Family Buries Soldier Killed In El Salvador
PENNSVILLE, Pa. (AP) _ Sgt. 1st Class Gregory A. Fronius, eulogized as a loyal and enthusiastic Green Beret devoted to church and country, was buried with full military honors far from the Salvadoran battlefields where he died.
Fronius, 27, was the first American military adviser to be killed in combat in strife-riddled El Salvador.
″He died fighting, fighting for our country, for himself, for the soldiers he was training with and for El Salvador,″ said Fronius’ friend, Staff Sgt. Michael Yorgensen of the 7th Special Forces Group in Panama, in his eulogy Tuesday.
″At a time when some leaders and men might have been keeping themselves out of danger, he went out in the midst of it to do his job, and he was doing more than his job. He was doing everything possible in his power to do what was right and what was expected of him,″ Yorgensen said.
Yorgensen recited the 1966 song made popular by Staff Sgt. Barry Sadler, ″The Ballad of the Green Berets,″ in a soft, strained voice, occasionally fighting back tears, during a 45-minute service at Pennsville Baptist Church.
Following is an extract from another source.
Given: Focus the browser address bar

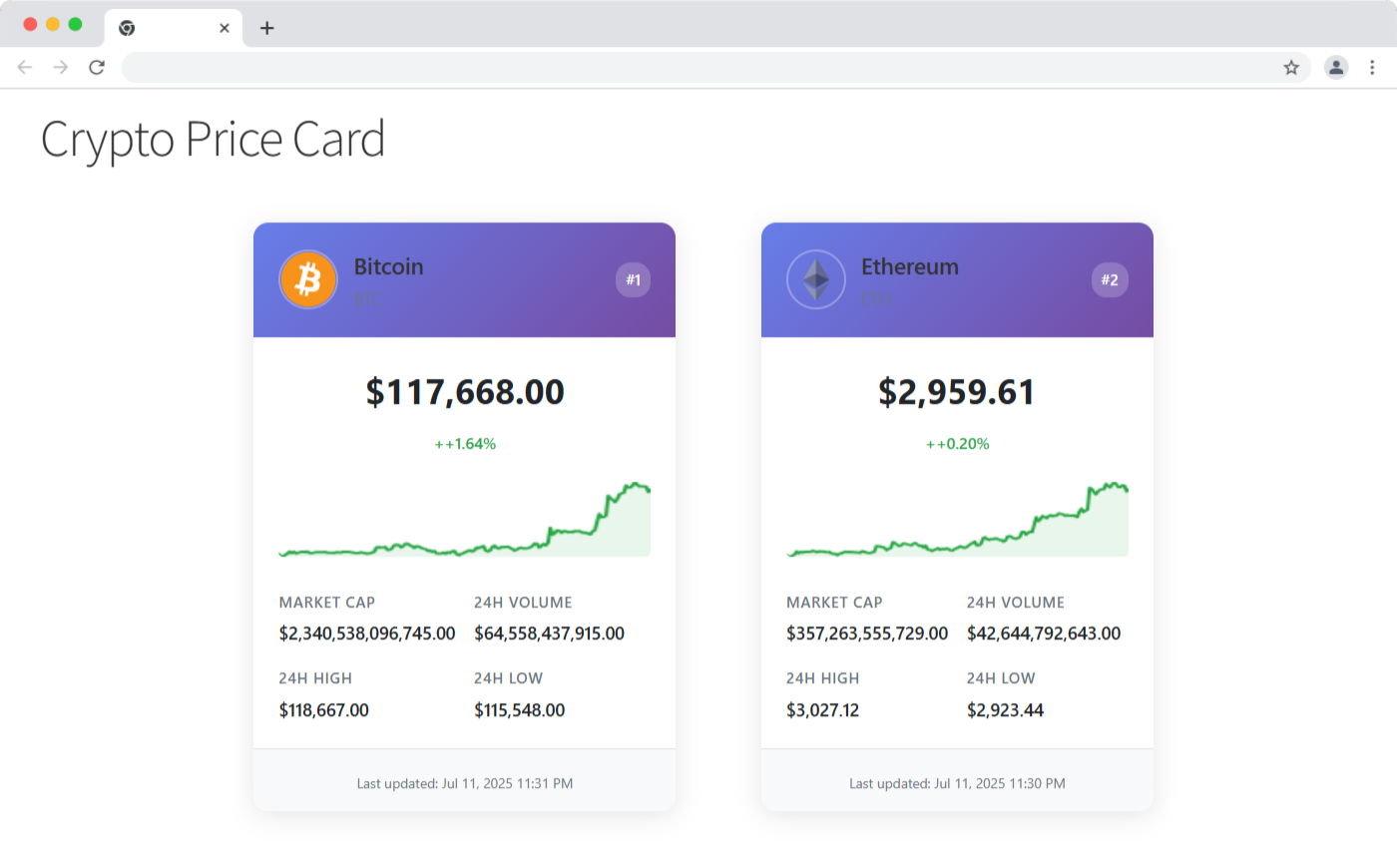Looking at the screenshot, I should [698, 68].

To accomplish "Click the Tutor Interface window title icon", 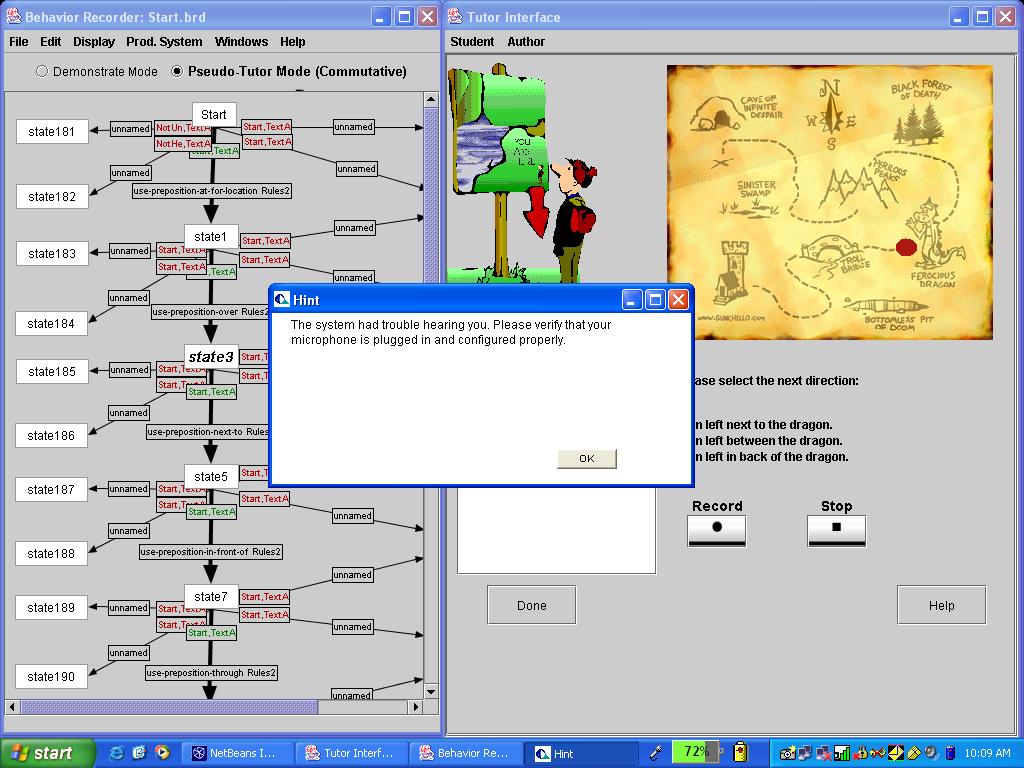I will click(455, 17).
Fronius was born in Painesville, Ohio, but spent most of his youth in nearby Connellsville, about 50 miles southeast of Pittsburgh. He enlisted in the Army at age 17 and became an intelligence specialist.
He was killed March 31 during a guerrilla raid on a Salvadoran army garrison in El Paraiso. Forty-three Salvadoran government troops also died.
As a weapons instructor working with civilians, Fronius’ job was to interview peasants and Salvadoran troops about guerrilla movements and train soldiers in military tactics and counter-insurgency.
He was promoted posthumously from staff sergeant to sergeant 1st class and awarded the Purple Heart and the Meritorious Service Medal.
″His enthusiasm was at a peak. He was very, very happy with what he was doing and the results he was getting,″ Yorgensen said, gazing down at the casket in front of him.
Fronius’ closed casket, draped with an American flag, was placed at the foot of the altar beneath an oak cross. Two large red and white flower arrangements flanked the casket. A photograph showing Fronius in military dress greeted mourners as they entered the sanctuary.
Fronius’ Panamanian widow, Celinda, sat in the front pew with a 7-year-old niece and her in-laws. The couple’s two children, Gregory Jr., 7, and Francine, an infant, remained in Panama.
Maj. Gen. James Taylor, representing the U.S. Army’s Southern Command headquartered in Panama, attended the services. Brig. Gen. Robert Dilworth, representing the Army chief of staff and Secretary of the Army, sat at Mrs. Fronius’ side.
About 300 other people, including 16 Green Berets, filled about half the pews in the roomy, brown-brick church.
After final prayers at the graveside, soldiers fired a 21-gun salute and played Taps.